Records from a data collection
- - - - -

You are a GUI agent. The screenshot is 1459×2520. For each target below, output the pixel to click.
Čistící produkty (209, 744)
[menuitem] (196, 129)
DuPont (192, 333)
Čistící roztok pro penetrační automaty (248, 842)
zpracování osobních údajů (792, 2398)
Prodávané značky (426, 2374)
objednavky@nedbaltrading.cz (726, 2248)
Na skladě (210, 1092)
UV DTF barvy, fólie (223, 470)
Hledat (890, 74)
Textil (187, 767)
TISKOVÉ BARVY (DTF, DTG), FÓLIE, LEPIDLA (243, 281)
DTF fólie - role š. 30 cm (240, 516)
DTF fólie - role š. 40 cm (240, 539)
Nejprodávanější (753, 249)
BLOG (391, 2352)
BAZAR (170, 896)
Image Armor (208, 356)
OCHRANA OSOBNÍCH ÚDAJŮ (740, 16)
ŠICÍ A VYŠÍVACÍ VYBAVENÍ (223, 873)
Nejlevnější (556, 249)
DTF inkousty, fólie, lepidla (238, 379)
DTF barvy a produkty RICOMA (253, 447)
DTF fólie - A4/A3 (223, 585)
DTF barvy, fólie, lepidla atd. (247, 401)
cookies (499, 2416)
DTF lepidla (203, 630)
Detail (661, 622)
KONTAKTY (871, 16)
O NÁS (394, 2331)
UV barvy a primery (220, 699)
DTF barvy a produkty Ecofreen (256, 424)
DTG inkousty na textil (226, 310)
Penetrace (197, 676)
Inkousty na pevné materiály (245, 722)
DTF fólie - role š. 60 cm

- - - - -

Task to carry out -
If a line in the records above contains "produkty", copy that line.

Exercise output -
Čistící produkty (209, 744)
DTF barvy a produkty RICOMA (253, 447)
DTF barvy a produkty Ecofreen (256, 424)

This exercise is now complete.